И все же друзья Барта сделали попытку добиться для него звания действительного члена Академии наук, членом-корреспондентом которой он был с 1885 года. Ходатайство о присвоении ему этого звания возбудили три члена филолого-исторического отделения: специалист по истории древнего мира Г. Партей, востоковед Г. Петерман и историк Л. Ранке. С ходатайством ознакомили действительных членов Академии наук, после чего состоялось голосование. Однако принятие Барта в действительные члены Академии наук натолкнулось на сопротивление. Восемь членов Академии проголосовали за него, 13 — против. Само собой разумеется, что знающий себе цену, самолюбивый ученый воспринял это поражение как тяжкое оскорбление. Допустим, что недоброжелательность и интриги сыграли здесь не последнюю роль, но многие тогда считали, что немалую долю вины Барт все же должен был приписать себе, своей резкой манере поведения, которая многих от него отталкивала.

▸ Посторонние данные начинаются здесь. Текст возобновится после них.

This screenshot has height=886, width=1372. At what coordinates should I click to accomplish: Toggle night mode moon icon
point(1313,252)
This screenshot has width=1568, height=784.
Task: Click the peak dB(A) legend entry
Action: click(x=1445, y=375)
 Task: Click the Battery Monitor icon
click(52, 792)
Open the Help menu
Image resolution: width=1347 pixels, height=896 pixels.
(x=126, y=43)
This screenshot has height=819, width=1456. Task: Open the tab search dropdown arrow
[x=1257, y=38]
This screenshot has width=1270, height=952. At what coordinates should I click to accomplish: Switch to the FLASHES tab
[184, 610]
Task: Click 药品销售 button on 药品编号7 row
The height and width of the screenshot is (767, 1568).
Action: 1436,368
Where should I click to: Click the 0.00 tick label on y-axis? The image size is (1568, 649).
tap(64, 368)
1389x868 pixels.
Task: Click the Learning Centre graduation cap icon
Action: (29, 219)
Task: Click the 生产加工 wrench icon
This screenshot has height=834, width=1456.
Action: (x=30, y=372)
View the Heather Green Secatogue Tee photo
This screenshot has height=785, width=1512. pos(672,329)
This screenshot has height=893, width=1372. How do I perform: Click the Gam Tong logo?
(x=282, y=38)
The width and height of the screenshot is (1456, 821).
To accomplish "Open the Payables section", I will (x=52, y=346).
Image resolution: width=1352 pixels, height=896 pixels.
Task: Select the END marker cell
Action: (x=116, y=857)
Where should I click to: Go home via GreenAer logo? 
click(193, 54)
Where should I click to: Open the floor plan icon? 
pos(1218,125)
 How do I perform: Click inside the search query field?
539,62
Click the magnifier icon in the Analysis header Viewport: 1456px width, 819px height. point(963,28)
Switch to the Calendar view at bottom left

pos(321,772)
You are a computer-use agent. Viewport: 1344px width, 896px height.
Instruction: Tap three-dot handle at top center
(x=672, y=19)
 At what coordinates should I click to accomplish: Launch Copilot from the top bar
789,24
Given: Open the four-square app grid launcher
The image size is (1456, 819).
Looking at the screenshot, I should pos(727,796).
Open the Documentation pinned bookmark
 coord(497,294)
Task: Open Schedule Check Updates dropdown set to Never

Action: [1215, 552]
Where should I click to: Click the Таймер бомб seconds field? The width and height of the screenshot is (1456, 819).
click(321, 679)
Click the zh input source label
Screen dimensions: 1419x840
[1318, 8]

После почти шестилетнего пребывания в Африке, где Барт познал вкус свободы и независимости, теперь он не мог приспособиться к обывательско-консервативной среде. Ученый вновь уединяется, не переставая находиться в постоянном конфликте с окружающим миром. Правда, к своим друзьям он по-прежнему был внимателен и готов прийти им на помощь. Отныне с особенной силой в нем вспыхнули родственные чувства. Он охотно и сам обзавелся бы семьей, да все еще не представлялось подходящей возможности. «Во всяком случае, я не женюсь лишь бы жениться, — писал он в начале 1860 года, — а сделаю это, если встречу ту, к которой почувствую неудержимое влечение. Но это решит будущее. В настоящее время мое сердце совершенно свободно, хотя в воспоминаниях я и возвращаюсь с большой симпатией к нескольким представительницам слабого пола, с которыми меня время от времени сводила судьба».